FW: [mercury-users] Records
Ralph Becket
rbeck at microsoft.com
Wed Nov 3 00:09:37 AEDT 1999
> Hmm perhaps I misinterpreted the post, but it seemed to be a mere
> syntactical addition to allow the deconstruction of compound
> terms using
> indexing by name rather than position. For example:
No, I think you're correct: the proposed record scheme is just syntactic
sugar.
> That kind of syntactical magic seems reasonable, and allows you to
> reshuffle the order of items in large structures without breaking too much
> code. Making some items in triple "read-only" doesn't seem to make much
> sense, though it depends what use you had in mind.
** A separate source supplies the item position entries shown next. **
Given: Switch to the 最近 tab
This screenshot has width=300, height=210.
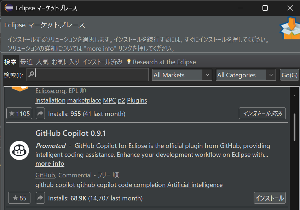Looking at the screenshot, I should click(x=26, y=62).
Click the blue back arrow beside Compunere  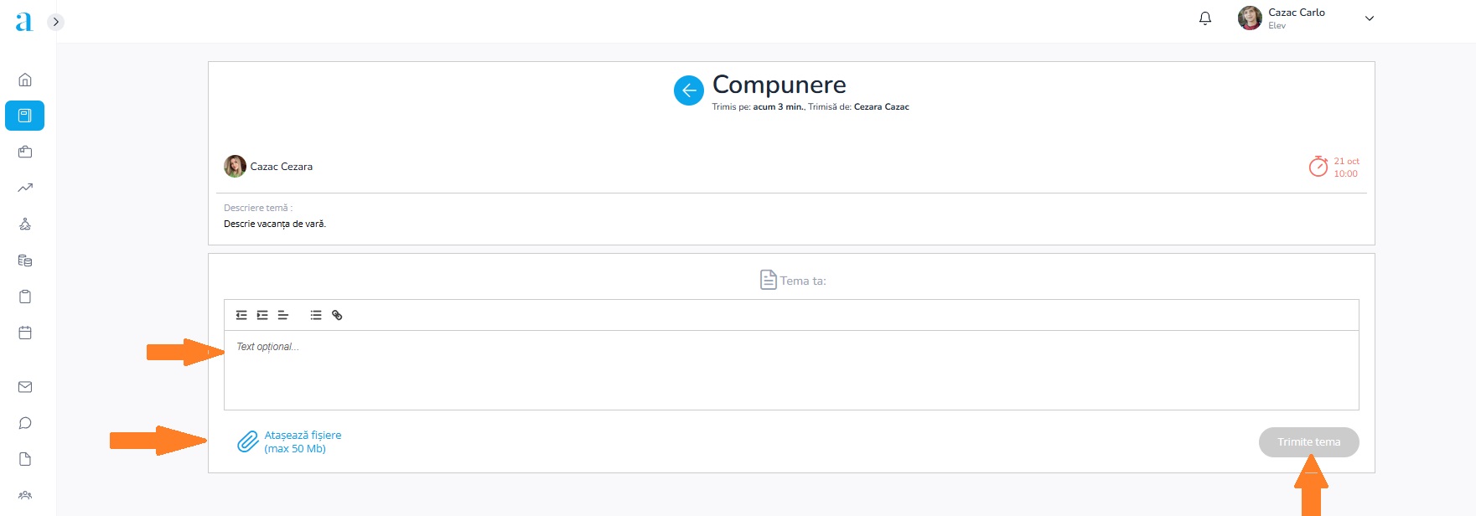(x=688, y=90)
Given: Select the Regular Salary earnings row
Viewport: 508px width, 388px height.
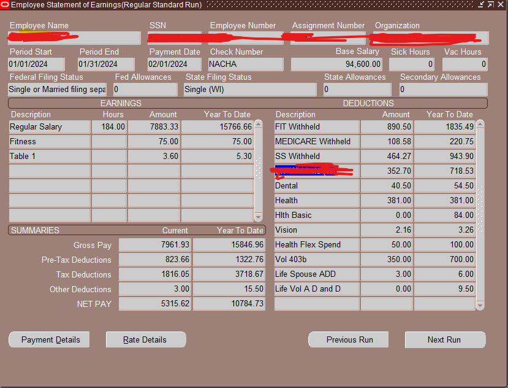Looking at the screenshot, I should pos(49,126).
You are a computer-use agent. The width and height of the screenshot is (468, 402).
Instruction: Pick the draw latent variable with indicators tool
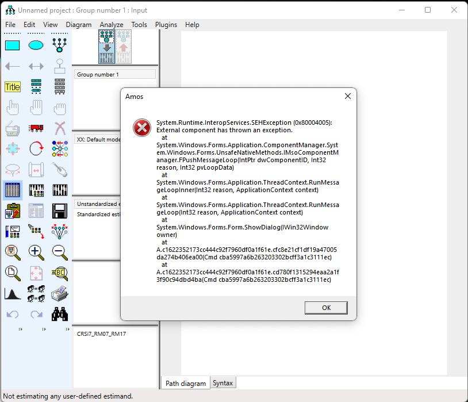pyautogui.click(x=60, y=45)
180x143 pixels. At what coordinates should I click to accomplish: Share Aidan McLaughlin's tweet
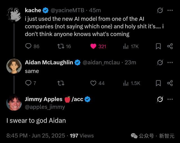point(170,83)
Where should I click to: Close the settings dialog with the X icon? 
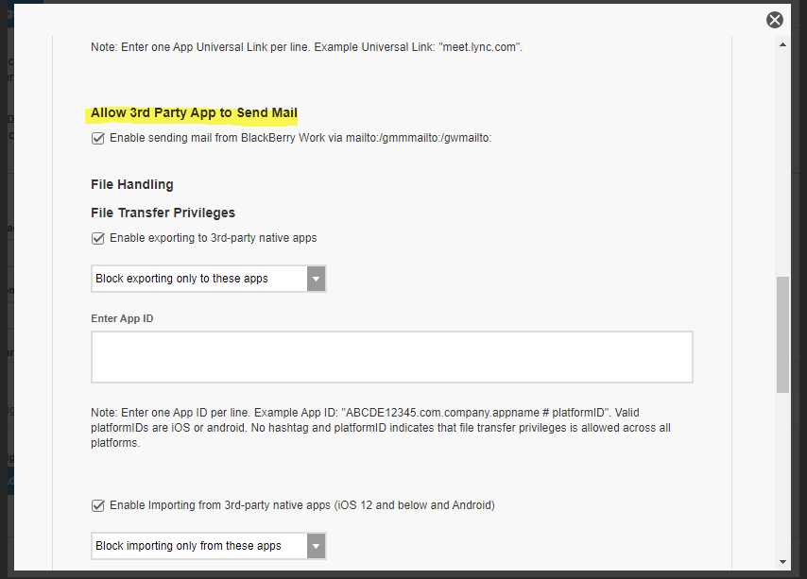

Isn't every logical
> variable effectively read only? Using the new "assignment"
> syntax is still not changing anything
I'm not confused about the declarative aspects!
What I had in mind was something where I could declare an abstract type,
but allow users of that type partial access to it via the record syntax.
e.g. rather than writing
:- interface.
:- type foo.
:- func get_field1(foo) = int.
:- func set_field1(foo, int) = foo.
:- func get_field2(foo) = string.
:- implementation.
:- type foo ---> foo(int, string, bool /* my extra field */).
...
I was asking whether the record scheme would cover this sort of thing
for me. In this case the user can copy foos and notionally access
field1 (rw) and field2 (ro), but not get at the private state (the bool).
This is similar to the private, public, final stuff in Java (which, btw,
lacks a proper read-only declaration).
> zero_second_field_in_triple(X, X ^ second := 0).
>
> Actually I'm not sure if that's valid code under the new
> record regime,
> but it's something along those lines.
I'd rather hope that would be valid code...
I'm keen on having records with named fields in the language because
I've worked on large projects (in Prolog) which had terrible problems
whenever somebody added an extra field to a commonly used structure
which was accessed by pattern matching rather than some more controlled
interface. All sorts of things went wrong (and, it being Prolog, you
didn't get to find out until run-time).